Die Mail mit der Lieferungsankündigung enthält eine merkwürdige Frage: „Sind Sie auch Kunde bei x***x? Damit ist eines der sogenannten sozialen Netzwerke gemeint, auf die offensichtlich kein Unternehmen mehr verzichten kann. Das Wort Kunde finde ich aber beeindruckend. Sofort trabt meine Fantasie Richtung Strassburg zum Europäischen Gerichtshof. Die einzige Instanz, die uns noch einigermassen gegen die uns aussaugenden Datenvampire schützt. Gelegentlich jedenfalls.
Es wäre wünschenswert, denke ich mir, wenn man den üblichen Netzwerken ab sofort untersagen würde, ihre Registrierten als Mitglieder zu bezeichnen. Denn Mitglieder sind sie mitnichten. Stattdessen müssten alle dort Mitmachenden Kunden genannt werden. Dann würde manchen vielleicht ein Licht im Kopf aufgehen, was er oder sie für die Hergabe privater Daten eigentlich geliefert bekommt ausser Illusionen.

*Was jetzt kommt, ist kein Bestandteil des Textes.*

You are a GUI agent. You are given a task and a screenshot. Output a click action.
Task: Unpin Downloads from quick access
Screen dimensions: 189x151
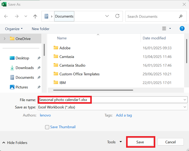(39, 68)
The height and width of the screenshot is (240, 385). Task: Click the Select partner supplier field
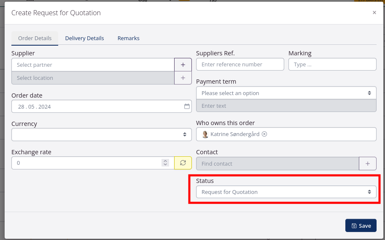tap(93, 65)
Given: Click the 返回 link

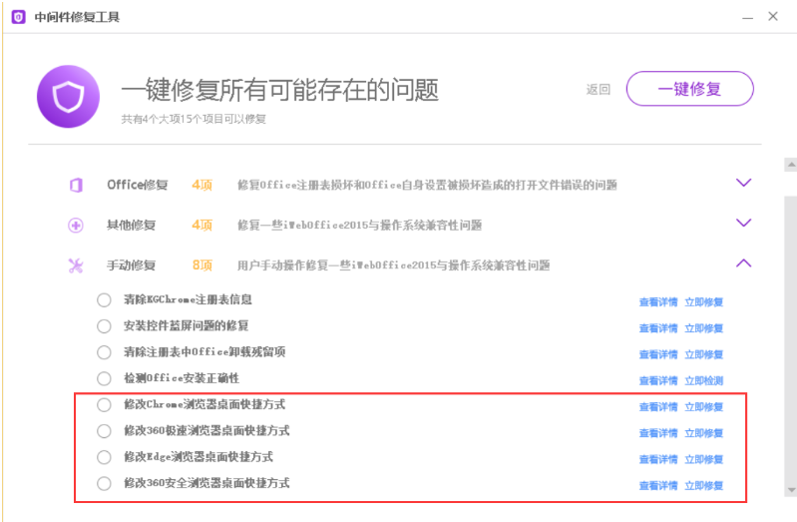Looking at the screenshot, I should coord(598,90).
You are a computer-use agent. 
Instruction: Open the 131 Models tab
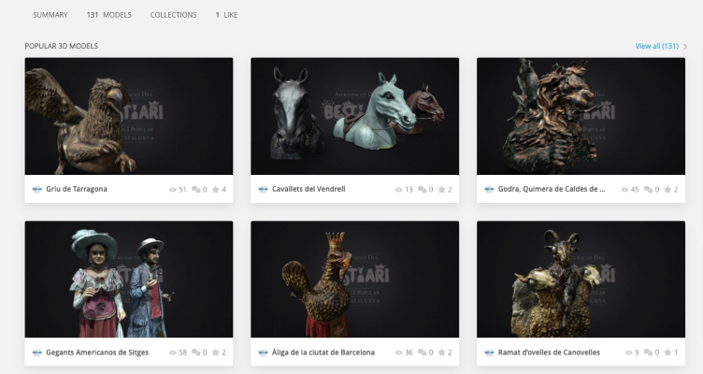[x=108, y=15]
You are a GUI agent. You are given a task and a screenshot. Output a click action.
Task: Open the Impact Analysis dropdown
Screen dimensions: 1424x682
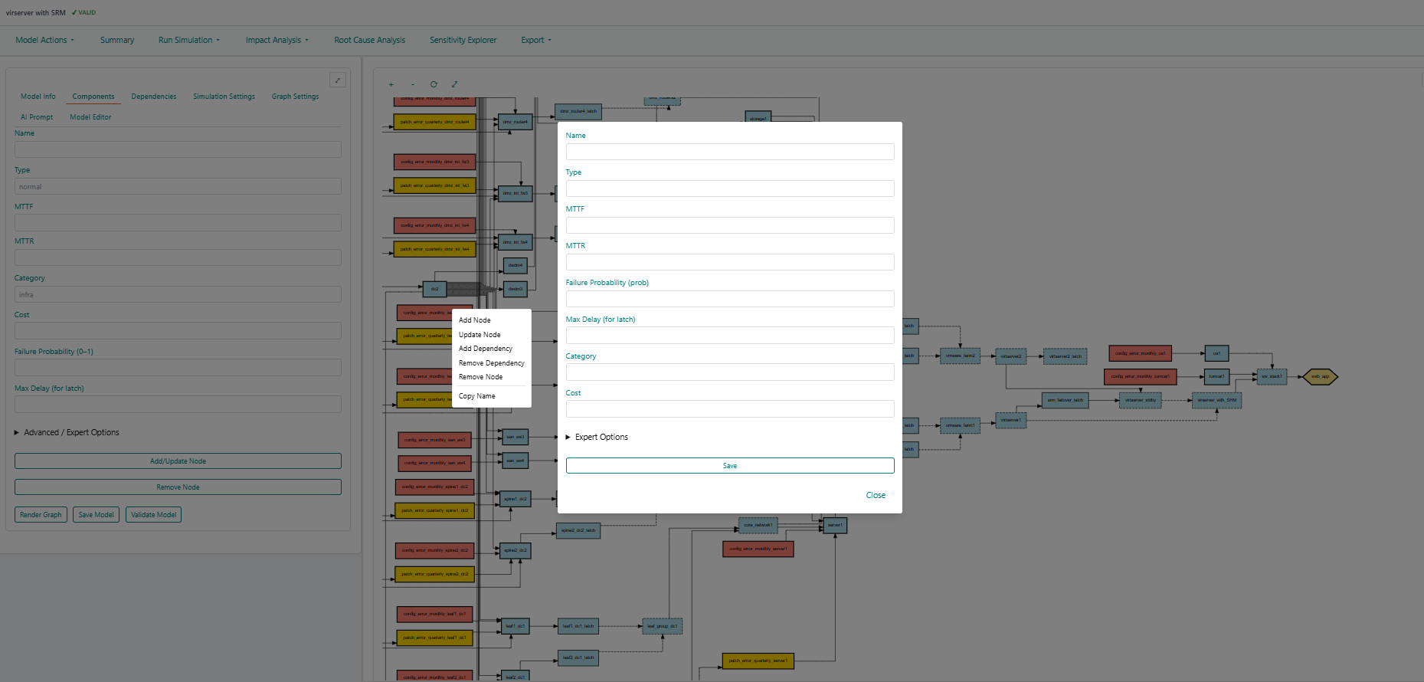[277, 40]
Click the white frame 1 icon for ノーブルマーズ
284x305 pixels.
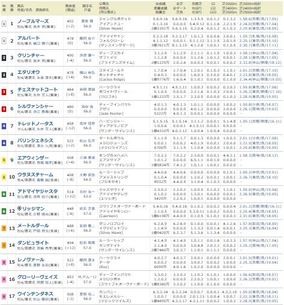[4, 24]
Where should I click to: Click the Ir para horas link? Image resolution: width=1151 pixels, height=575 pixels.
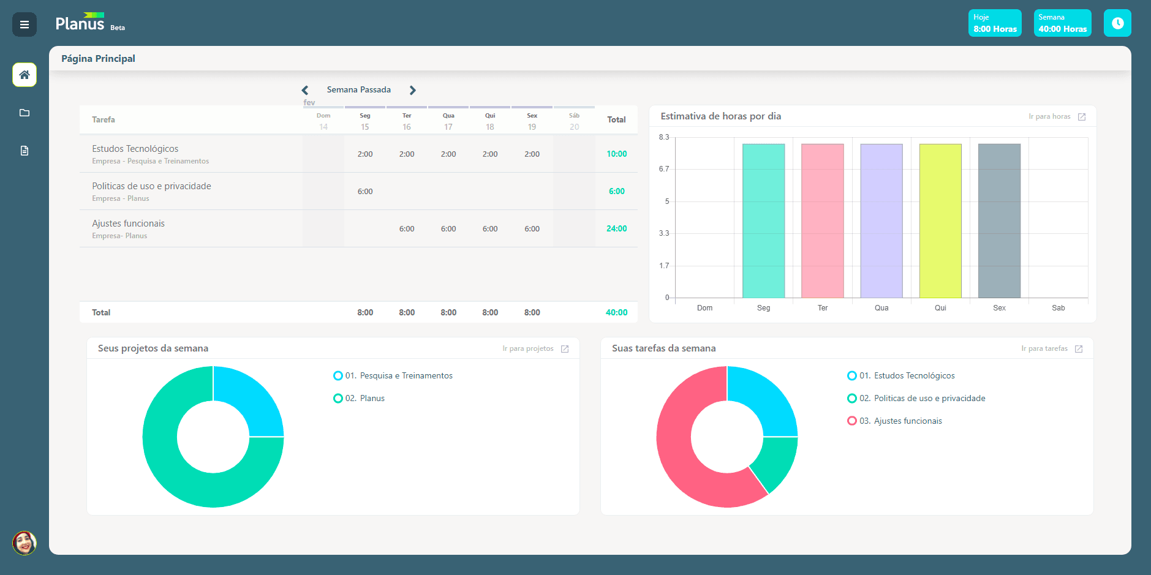pyautogui.click(x=1049, y=116)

Nein, ich habe keine Angst vor dem, was manche Menschen weltweit anrichten. Im Prinzip sind wir doch alle Zeitbomben. Die meisten von uns entschärft der Tod. Aber eine einzige querschiessende Zuckerverbindung im Hirn und schon dreht ein Mensch durch oder ein anderer läuft Amok. Insofern bin vorsichtig und zeige nur zaghaft mit dem Finger auf andere Menschen.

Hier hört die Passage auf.